CCH (cch.taxgroup.com) reports:
The IRS has ruled that the exclusive benefit rule of Code Sec. 401(a)
is violated if the sponsorship of a qualified retirement plan is transferred from an employer to an unrelated taxpayer, and the transfer is not in connection with a transfer of business assets, operations, or employees from the employer to the unrelated taxpayer. This conclusion would hold even if the unrelated taxpayer had some employees covered by the plan after the transaction, or some business assets or operations were transferred, where substantially all the business risks and opportunities under the transaction are those associated with the transfer of the sponsorship of the plan.

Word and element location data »
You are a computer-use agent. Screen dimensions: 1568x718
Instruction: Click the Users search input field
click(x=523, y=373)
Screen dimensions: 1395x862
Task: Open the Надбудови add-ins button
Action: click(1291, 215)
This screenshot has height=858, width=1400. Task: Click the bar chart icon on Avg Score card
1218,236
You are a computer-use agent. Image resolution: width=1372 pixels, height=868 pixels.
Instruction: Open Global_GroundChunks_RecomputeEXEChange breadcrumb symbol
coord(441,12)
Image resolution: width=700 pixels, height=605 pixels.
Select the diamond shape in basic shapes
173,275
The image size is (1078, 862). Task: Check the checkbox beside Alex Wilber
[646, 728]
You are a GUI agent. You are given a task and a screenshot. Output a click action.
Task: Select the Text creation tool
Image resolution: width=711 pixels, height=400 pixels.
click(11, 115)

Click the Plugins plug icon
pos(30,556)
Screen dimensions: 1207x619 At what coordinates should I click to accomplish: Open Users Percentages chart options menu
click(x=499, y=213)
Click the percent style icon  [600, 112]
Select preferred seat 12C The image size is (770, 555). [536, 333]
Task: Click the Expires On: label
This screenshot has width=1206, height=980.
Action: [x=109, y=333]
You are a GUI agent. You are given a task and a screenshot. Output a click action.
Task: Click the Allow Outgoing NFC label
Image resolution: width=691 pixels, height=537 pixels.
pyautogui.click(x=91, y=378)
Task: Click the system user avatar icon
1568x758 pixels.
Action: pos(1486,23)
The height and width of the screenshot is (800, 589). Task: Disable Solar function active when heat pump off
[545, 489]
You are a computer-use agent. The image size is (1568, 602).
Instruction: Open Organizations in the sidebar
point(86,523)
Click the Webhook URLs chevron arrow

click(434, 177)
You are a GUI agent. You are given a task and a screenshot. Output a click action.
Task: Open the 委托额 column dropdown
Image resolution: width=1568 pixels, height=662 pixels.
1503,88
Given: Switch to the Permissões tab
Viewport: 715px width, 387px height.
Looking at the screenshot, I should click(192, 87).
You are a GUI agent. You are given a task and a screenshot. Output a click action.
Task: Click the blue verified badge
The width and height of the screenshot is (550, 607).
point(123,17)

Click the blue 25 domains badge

Directive »
Render this sentence from the passage on the IRS retirement plan ruling in Spanish: "The IRS has ruled that the exclusive benefit rule of Code Sec. 401(a) is violated if the sponsorship of a qualified retirement plan is transferred from an employer to an unrelated taxpayer, and the transfer is not in connection with a transfer of business assets, operations, or employees from the employer to the unrelated taxpayer."

Problem solution »
El IRS ha dictaminado que la regla de beneficio exclusivo de la Sección 401(a) del Código se infringe si el patrocinio de un plan de jubilación calificado se transfiere de un empleador a un contribuyente no vinculado, y la transferencia no se realiza en relación con una transferencia de activos, operaciones o empleados del negocio del empleador al contribuyente no vinculado.